== Your goal ==
Your answer should be the lines of the material that include the word "record".
*** Begin section ***
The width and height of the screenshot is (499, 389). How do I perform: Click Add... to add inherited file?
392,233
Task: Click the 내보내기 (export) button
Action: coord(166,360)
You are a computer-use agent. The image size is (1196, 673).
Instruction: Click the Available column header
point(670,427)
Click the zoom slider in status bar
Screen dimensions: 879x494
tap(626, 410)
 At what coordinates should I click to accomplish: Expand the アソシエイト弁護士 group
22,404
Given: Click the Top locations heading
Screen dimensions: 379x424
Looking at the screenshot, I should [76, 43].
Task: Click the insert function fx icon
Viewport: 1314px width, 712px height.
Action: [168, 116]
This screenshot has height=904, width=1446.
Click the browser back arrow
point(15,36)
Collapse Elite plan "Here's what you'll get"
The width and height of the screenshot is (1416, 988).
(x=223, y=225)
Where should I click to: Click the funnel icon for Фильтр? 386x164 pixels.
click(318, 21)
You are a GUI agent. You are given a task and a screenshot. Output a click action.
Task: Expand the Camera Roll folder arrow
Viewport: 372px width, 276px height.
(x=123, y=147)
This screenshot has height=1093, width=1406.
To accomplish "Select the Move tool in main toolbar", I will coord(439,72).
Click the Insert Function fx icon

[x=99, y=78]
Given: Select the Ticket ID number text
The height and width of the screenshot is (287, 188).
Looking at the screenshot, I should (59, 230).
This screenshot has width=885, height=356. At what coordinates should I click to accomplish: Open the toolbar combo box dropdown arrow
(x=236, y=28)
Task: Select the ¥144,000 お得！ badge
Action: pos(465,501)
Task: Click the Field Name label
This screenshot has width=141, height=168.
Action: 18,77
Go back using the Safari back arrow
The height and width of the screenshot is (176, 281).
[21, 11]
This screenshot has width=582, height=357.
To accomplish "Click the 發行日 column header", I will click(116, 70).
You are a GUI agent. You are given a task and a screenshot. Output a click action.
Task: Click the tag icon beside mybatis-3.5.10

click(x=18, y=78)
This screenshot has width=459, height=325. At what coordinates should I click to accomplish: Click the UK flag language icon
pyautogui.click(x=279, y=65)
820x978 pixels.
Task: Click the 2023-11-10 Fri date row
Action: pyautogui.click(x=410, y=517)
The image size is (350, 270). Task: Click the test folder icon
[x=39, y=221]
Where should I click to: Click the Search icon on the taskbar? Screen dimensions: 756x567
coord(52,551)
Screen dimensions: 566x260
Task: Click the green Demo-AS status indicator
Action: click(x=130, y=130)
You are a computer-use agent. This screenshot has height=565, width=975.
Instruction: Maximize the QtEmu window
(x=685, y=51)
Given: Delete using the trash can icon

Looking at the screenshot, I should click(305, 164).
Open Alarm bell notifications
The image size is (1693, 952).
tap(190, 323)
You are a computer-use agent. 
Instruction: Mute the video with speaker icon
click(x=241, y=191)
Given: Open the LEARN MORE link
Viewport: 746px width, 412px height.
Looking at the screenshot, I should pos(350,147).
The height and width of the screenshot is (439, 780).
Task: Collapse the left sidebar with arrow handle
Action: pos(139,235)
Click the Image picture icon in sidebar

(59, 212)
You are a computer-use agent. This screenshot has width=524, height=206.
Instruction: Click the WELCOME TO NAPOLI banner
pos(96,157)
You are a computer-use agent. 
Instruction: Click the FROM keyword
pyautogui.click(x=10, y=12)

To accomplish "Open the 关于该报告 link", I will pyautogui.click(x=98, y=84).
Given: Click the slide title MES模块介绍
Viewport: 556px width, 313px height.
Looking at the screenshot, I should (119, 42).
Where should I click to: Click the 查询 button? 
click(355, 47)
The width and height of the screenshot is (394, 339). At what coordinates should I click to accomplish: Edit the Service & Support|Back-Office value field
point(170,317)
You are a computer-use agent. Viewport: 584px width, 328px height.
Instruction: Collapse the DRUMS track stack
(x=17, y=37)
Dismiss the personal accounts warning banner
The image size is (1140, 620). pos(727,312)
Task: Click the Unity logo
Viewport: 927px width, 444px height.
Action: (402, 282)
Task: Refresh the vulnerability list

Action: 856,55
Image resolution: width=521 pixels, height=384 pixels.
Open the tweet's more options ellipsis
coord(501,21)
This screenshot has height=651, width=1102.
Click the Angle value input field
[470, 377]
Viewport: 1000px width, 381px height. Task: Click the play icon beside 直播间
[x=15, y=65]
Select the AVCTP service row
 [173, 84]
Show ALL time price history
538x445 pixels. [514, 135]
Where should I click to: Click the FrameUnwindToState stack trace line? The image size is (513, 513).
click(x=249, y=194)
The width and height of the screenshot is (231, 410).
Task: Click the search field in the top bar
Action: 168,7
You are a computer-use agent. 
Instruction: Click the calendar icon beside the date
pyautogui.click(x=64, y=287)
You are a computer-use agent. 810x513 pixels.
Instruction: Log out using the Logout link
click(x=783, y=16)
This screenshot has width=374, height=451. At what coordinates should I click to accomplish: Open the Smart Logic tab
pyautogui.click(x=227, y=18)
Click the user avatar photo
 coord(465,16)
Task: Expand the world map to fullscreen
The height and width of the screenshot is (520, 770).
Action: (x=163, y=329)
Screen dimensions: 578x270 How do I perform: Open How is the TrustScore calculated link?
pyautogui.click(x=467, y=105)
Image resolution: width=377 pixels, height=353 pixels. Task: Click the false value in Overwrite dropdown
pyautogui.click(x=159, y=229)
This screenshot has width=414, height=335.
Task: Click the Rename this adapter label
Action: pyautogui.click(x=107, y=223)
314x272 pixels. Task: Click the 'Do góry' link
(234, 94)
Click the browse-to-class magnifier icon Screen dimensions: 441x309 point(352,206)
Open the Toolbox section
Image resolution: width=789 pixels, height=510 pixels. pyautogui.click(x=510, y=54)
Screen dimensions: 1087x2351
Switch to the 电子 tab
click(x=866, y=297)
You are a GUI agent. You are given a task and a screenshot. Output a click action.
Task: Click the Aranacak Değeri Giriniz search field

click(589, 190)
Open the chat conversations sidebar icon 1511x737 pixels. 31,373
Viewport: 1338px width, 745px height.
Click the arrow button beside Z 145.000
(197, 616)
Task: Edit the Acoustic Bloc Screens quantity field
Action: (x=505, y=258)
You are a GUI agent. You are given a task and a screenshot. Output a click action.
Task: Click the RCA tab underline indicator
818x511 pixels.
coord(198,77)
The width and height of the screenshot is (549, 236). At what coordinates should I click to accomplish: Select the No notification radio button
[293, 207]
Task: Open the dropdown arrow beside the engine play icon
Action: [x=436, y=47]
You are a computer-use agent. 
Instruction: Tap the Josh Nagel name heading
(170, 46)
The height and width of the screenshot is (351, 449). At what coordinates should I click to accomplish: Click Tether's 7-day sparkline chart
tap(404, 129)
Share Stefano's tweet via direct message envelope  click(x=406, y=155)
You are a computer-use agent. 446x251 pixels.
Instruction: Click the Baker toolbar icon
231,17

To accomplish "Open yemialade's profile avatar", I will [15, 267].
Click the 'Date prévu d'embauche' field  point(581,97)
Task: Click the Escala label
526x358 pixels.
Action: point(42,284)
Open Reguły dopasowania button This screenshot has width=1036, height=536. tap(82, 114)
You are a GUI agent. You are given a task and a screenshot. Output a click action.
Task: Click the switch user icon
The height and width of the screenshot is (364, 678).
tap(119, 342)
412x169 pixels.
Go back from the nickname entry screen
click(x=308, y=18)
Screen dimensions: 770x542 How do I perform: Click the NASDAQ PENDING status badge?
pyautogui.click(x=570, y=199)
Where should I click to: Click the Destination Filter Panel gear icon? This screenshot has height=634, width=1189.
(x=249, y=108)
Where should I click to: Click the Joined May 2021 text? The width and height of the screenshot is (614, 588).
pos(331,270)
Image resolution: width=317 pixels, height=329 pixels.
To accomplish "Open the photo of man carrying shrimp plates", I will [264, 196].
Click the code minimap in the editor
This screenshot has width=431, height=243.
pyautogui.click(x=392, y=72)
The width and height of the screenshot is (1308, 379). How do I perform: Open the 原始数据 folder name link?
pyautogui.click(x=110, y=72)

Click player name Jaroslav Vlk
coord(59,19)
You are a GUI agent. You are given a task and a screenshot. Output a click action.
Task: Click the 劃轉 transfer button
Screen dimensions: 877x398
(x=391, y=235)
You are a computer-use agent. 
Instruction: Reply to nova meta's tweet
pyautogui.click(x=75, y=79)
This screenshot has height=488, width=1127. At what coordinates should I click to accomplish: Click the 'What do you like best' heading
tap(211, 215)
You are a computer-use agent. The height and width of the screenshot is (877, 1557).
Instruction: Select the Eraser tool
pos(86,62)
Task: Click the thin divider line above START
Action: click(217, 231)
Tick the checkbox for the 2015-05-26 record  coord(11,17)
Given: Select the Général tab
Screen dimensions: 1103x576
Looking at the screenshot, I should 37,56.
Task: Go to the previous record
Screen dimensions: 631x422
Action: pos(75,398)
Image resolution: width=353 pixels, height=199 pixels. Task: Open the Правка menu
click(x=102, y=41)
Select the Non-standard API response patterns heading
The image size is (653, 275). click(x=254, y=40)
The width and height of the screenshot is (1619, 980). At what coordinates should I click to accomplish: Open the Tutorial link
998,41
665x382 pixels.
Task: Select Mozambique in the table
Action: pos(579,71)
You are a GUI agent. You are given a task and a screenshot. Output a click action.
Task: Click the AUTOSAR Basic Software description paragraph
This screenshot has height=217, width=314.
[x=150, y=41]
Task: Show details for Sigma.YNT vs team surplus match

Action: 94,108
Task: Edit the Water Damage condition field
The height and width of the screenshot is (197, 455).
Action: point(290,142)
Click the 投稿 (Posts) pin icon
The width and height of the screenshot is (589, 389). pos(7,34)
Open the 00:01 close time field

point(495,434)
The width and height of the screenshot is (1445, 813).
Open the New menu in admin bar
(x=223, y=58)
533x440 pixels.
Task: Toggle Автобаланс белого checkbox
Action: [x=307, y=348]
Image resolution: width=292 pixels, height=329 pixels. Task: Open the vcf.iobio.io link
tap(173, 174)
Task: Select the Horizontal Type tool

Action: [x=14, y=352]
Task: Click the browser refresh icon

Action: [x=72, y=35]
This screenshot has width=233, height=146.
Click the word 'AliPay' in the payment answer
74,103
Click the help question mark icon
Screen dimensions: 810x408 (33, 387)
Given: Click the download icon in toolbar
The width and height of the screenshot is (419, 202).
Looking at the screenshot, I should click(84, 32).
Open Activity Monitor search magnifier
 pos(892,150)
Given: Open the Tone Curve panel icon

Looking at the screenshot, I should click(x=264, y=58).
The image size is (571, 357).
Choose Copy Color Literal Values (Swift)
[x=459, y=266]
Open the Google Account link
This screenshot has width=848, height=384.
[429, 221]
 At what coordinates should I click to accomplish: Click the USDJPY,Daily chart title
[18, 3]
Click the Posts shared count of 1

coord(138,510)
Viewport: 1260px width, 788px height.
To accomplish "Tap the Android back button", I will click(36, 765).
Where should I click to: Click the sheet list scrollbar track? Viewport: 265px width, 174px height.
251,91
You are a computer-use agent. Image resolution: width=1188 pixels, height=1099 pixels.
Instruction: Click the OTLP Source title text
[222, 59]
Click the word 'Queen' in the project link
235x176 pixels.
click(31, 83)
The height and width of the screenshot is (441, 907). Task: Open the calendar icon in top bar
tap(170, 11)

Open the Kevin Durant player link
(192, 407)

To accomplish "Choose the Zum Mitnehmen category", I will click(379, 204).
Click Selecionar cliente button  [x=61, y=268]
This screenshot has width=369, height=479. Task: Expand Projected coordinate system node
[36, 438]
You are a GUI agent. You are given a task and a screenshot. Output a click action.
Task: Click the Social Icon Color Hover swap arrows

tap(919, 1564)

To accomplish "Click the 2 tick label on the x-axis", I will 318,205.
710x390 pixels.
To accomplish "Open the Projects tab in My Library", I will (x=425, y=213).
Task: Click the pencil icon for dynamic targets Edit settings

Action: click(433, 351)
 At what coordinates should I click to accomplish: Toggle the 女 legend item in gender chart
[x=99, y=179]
*** End section ***
== Answer to the problem ==
Tick the checkbox for the 2015-05-26 record  coord(11,17)
Task: Go to the previous record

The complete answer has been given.